From Bugzilla Helper: User-Agent: Mozilla/4.78 [en] (X11; U; Linux 2.4.6-3.1 i686) Description of problem: The kudzu line for an Iomega 250MB Zip drive uses /dev/hdc4 for that device. It works for 250MB disks but not for 100MB disks. 100MB disks are mountable on /dev/hdc instead, but that is not what kudzu gives. (Maybe this is not really a kudzu bug.) Version-Release number of selected component (if applicable): How reproducible: Always Steps to Reproduce: 1.You should get this line in fstab: /dev/hdc4 /mnt/zip250.0 auto noauto,owner,kudzu 0 0 2.put 100MB in 250MB Zip drive 3.mount /mnt/zip250.0 Actual Results: > mount /mnt/zip250.0 /dev/hdc4: No such file or directory mount: you must specify the filesystem type > mount /dev/hdc4 /mnt/zip250.0 /dev/hdc4: Success mount: you must specify the filesystem type > mount -t ext2 /dev/hdc4 /mnt/zip250.0 mount: wrong fs type, bad option, bad superblock on /dev/hdc4, or too many mounted file systems (could this be the IDE device where you in fact use ide-scsi so that sr0 or sda or so is needed?) Using /dev/hdc instead of /dev/hdc4 works: > mount /dev/hdc /mnt/zip250.0 (Mounting a 250MB in the same drive works without problem.) Additional info: This occured on a Dell Latitude laptop computer with the Zip drive in the modular bay.
How is the 100MB disk partitioned?
It is unpartitioned.

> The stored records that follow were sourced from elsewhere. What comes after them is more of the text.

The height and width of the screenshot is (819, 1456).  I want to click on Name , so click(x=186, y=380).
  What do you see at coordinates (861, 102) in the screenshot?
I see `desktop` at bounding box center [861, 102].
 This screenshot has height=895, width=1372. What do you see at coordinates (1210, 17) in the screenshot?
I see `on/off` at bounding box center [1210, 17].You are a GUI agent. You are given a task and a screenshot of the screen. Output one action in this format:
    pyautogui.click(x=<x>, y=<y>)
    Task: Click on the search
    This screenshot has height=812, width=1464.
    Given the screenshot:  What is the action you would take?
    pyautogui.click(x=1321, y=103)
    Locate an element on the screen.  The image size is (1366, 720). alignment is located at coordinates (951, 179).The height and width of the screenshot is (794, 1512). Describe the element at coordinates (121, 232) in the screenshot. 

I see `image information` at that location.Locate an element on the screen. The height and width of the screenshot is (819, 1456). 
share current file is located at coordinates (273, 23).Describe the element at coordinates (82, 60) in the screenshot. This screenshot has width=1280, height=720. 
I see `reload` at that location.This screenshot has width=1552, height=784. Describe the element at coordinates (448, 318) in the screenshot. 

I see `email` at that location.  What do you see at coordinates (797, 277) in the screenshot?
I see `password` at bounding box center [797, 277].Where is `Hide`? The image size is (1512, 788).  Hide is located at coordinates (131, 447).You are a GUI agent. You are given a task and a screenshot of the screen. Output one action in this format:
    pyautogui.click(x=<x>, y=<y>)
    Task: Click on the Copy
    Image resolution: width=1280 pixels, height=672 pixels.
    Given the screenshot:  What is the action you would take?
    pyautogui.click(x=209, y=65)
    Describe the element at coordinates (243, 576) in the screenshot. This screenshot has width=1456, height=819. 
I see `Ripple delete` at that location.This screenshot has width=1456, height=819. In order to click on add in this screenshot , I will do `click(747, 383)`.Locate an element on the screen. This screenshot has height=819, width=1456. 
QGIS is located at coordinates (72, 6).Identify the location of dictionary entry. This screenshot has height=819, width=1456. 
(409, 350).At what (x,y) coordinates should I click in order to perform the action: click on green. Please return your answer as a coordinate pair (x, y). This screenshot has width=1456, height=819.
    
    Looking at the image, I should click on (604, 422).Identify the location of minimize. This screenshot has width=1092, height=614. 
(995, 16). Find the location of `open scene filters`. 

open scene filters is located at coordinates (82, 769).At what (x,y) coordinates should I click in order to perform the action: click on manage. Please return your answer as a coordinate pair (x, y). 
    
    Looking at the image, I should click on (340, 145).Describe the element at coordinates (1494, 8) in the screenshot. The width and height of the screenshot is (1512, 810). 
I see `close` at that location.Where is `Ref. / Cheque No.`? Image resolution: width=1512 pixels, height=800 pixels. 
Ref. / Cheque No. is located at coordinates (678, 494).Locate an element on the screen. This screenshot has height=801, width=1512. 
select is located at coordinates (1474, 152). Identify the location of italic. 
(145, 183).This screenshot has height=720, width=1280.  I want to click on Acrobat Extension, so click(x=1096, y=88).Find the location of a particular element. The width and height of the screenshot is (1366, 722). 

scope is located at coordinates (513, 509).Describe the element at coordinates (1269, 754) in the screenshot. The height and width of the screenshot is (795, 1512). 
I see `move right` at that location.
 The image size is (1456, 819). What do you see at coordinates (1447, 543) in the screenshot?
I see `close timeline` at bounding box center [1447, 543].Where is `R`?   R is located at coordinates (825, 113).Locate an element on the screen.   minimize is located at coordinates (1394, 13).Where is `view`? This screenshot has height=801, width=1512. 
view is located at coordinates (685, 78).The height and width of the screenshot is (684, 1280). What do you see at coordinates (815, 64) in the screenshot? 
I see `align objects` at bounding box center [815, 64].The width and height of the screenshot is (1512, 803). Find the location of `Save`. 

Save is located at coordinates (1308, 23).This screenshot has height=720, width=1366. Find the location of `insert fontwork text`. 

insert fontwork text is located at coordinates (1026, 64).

In addition, when the 100MB disk is in, "fdisk /dev/hdc4" gives "Unable to read /dev/hdc4", but "fdisk /dev/hdc" works. And when the 250MB disk is in, "fdisk /dev/hdc" gives "Unable to open /dev/hdc", but "fdisk /dev/hdc4" works. When the fdisk command works, the following warning is encountered: Device contains neither a valid DOS partition table, nor Sun, SGI or OSF disklabel Building a new DOS disklabel. Changes will remain in memory only, until you decide to write them. After that, of course, the previous content won't be recoverable.
That's the problem. The initial entry is set up for partitioned disks (i.e., fs on fourth partition. If you put in an unpartitioned disk, you will get an error.
The 250MB disk is not partitioned either. It makes little sense to have fstab put that disk in /dev/hdc4, but since it works, that seems ok. But why does that work? Why is the default behavior to assume there is a partition number 4? It seems to be a poor choice to force users to know about disk partitioning when all they want to do is write to the disk.
factory formatted disks come with everything on partition 4. dunno why, it's an iomega quirk.
Is it possible to generate two lines in fstab, one for the 4th partition and one for the unpartitioned disk? Well, that's not really necessary. What is needed is the change of ownership when a user logs in at the console.